▼

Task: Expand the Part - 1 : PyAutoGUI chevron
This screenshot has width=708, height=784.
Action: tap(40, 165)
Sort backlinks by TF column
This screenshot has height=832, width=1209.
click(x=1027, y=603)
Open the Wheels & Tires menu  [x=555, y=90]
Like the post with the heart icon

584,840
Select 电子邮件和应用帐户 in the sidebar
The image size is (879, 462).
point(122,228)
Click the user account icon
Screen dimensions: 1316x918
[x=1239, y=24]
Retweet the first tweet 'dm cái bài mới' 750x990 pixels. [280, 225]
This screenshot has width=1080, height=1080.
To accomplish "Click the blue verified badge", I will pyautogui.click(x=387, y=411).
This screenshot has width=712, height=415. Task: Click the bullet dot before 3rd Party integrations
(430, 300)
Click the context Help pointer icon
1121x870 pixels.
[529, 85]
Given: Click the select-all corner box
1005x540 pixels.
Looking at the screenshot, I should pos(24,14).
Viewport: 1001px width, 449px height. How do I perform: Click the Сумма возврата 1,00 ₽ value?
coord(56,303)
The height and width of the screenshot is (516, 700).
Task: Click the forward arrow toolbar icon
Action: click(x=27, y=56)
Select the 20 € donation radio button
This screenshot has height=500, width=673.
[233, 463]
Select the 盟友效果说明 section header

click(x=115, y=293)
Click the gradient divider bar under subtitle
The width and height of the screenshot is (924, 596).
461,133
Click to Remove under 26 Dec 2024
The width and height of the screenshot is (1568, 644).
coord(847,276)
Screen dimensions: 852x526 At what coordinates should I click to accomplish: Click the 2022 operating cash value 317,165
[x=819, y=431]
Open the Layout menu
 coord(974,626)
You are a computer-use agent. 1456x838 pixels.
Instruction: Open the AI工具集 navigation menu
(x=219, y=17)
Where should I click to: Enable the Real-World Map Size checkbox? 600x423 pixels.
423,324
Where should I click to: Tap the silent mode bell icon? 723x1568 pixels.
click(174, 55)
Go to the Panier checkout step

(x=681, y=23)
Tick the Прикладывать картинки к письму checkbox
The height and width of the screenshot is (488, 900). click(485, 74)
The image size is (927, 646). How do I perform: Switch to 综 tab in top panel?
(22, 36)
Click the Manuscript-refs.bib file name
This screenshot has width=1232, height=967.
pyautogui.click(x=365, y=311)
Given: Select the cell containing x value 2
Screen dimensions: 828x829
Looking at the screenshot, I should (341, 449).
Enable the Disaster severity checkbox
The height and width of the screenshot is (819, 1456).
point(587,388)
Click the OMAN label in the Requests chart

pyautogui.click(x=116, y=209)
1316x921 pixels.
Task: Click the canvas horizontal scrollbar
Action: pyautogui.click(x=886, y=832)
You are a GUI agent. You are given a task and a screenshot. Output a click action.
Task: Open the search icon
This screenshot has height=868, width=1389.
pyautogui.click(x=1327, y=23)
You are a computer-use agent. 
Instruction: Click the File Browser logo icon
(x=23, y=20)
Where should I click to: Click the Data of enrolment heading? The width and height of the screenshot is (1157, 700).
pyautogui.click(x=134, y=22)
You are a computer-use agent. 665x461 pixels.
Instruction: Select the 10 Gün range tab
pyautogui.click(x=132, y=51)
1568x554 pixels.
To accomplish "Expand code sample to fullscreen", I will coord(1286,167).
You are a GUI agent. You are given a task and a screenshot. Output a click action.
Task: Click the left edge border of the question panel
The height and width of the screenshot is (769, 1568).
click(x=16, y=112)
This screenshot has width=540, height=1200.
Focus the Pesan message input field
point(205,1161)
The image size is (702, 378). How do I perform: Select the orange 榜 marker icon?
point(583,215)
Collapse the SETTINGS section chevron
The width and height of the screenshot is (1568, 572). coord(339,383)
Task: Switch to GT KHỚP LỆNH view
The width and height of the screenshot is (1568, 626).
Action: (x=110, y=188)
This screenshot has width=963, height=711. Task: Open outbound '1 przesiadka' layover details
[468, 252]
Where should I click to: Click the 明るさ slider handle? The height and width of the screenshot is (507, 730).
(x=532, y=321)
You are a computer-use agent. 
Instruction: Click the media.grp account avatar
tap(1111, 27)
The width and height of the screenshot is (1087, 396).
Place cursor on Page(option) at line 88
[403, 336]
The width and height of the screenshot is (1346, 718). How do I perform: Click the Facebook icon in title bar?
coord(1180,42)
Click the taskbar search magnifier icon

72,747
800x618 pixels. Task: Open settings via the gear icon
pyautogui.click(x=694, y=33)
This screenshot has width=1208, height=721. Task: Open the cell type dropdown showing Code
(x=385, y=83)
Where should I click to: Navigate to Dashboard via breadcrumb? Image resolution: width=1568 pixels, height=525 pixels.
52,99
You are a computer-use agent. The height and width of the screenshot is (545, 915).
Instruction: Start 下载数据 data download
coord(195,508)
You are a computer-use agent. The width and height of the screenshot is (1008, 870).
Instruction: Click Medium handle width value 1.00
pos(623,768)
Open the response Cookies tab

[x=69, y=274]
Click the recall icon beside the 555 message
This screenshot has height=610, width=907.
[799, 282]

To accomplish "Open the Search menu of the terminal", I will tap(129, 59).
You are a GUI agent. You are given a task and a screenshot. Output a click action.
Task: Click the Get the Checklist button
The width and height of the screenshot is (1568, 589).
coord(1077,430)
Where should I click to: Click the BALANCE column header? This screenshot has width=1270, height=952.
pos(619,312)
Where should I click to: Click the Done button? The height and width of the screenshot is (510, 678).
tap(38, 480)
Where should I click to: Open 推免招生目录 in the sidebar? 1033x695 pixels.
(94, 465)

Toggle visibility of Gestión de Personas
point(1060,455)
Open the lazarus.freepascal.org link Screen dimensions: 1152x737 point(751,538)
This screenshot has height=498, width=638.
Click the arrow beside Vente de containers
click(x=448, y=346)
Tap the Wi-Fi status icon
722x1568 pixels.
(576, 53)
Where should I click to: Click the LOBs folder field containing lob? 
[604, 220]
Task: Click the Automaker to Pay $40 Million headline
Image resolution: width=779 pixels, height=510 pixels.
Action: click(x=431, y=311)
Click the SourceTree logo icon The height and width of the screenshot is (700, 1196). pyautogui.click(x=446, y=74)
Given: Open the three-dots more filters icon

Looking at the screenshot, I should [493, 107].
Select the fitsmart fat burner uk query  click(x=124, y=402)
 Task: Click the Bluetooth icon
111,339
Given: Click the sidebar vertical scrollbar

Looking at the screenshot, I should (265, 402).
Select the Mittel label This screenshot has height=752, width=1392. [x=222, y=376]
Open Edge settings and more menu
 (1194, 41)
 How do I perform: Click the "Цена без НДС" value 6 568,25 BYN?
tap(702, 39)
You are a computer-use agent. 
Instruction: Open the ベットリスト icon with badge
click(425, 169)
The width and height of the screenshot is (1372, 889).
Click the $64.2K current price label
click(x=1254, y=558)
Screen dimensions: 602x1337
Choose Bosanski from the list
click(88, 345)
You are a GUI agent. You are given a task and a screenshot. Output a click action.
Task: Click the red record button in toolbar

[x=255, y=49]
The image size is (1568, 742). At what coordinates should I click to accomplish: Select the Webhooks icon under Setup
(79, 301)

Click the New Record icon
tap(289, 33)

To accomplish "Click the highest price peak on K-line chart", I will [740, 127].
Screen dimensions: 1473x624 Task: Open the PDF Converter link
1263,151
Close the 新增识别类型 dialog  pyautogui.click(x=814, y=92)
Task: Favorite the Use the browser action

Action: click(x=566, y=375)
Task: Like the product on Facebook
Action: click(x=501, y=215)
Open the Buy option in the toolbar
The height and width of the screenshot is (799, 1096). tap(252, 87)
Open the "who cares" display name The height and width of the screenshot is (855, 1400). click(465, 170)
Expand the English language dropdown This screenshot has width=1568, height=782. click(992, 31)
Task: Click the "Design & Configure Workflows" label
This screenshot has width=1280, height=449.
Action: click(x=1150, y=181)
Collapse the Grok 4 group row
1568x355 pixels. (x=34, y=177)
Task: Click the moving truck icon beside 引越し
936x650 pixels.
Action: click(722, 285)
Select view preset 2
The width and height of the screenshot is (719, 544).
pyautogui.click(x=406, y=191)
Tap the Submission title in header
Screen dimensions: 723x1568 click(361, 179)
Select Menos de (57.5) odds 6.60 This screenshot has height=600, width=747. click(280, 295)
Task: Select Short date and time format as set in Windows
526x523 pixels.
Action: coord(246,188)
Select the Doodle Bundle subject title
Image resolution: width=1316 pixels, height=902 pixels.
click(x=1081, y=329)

▲

• [Instructions for the task]: Copy out the stretch of lines from the one containing "Where should I click to: Enable" through the one containing "I will coord(1286,167).", both included, word for word.

• [Final result]:
Where should I click to: Enable the Real-World Map Size checkbox? 600x423 pixels.
423,324
Where should I click to: Tap the silent mode bell icon? 723x1568 pixels.
click(174, 55)
Go to the Panier checkout step

(x=681, y=23)
Tick the Прикладывать картинки к письму checkbox
The height and width of the screenshot is (488, 900). click(485, 74)
The image size is (927, 646). How do I perform: Switch to 综 tab in top panel?
(22, 36)
Click the Manuscript-refs.bib file name
This screenshot has width=1232, height=967.
pyautogui.click(x=365, y=311)
Given: Select the cell containing x value 2
Screen dimensions: 828x829
Looking at the screenshot, I should (341, 449).
Enable the Disaster severity checkbox
The height and width of the screenshot is (819, 1456).
point(587,388)
Click the OMAN label in the Requests chart

pyautogui.click(x=116, y=209)
1316x921 pixels.
Task: Click the canvas horizontal scrollbar
Action: pyautogui.click(x=886, y=832)
You are a GUI agent. You are given a task and a screenshot. Output a click action.
Task: Open the search icon
This screenshot has height=868, width=1389.
pyautogui.click(x=1327, y=23)
You are a computer-use agent. 
Instruction: Click the File Browser logo icon
(x=23, y=20)
Where should I click to: Click the Data of enrolment heading? The width and height of the screenshot is (1157, 700).
pyautogui.click(x=134, y=22)
You are a computer-use agent. 665x461 pixels.
Instruction: Select the 10 Gün range tab
pyautogui.click(x=132, y=51)
1568x554 pixels.
To accomplish "Expand code sample to fullscreen", I will coord(1286,167).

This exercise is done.